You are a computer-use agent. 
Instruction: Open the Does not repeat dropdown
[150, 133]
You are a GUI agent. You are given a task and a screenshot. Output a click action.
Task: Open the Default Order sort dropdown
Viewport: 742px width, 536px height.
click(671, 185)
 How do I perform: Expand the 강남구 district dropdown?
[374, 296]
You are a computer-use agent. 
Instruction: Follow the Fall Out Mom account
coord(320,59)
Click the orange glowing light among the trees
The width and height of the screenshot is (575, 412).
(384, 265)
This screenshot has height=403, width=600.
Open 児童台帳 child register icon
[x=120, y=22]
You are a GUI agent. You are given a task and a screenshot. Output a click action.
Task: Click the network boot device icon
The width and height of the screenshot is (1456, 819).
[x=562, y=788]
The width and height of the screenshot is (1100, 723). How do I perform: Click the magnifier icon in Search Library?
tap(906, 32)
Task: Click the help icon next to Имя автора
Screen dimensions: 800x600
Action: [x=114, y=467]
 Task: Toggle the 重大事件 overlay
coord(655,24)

* * * * * * * * *

- **ACTION ITEM**: Give back the line containing "Viewport: 742px width, 536px height." and all the lines after it through the end of the records, unchanged.

- **REPLY**:
Viewport: 742px width, 536px height.
click(671, 185)
 How do I perform: Expand the 강남구 district dropdown?
[374, 296]
You are a computer-use agent. 
Instruction: Follow the Fall Out Mom account
coord(320,59)
Click the orange glowing light among the trees
The width and height of the screenshot is (575, 412).
(384, 265)
This screenshot has height=403, width=600.
Open 児童台帳 child register icon
[x=120, y=22]
You are a GUI agent. You are given a task and a screenshot. Output a click action.
Task: Click the network boot device icon
The width and height of the screenshot is (1456, 819).
[x=562, y=788]
The width and height of the screenshot is (1100, 723). How do I perform: Click the magnifier icon in Search Library?
tap(906, 32)
Task: Click the help icon next to Имя автора
Screen dimensions: 800x600
Action: [x=114, y=467]
 Task: Toggle the 重大事件 overlay
coord(655,24)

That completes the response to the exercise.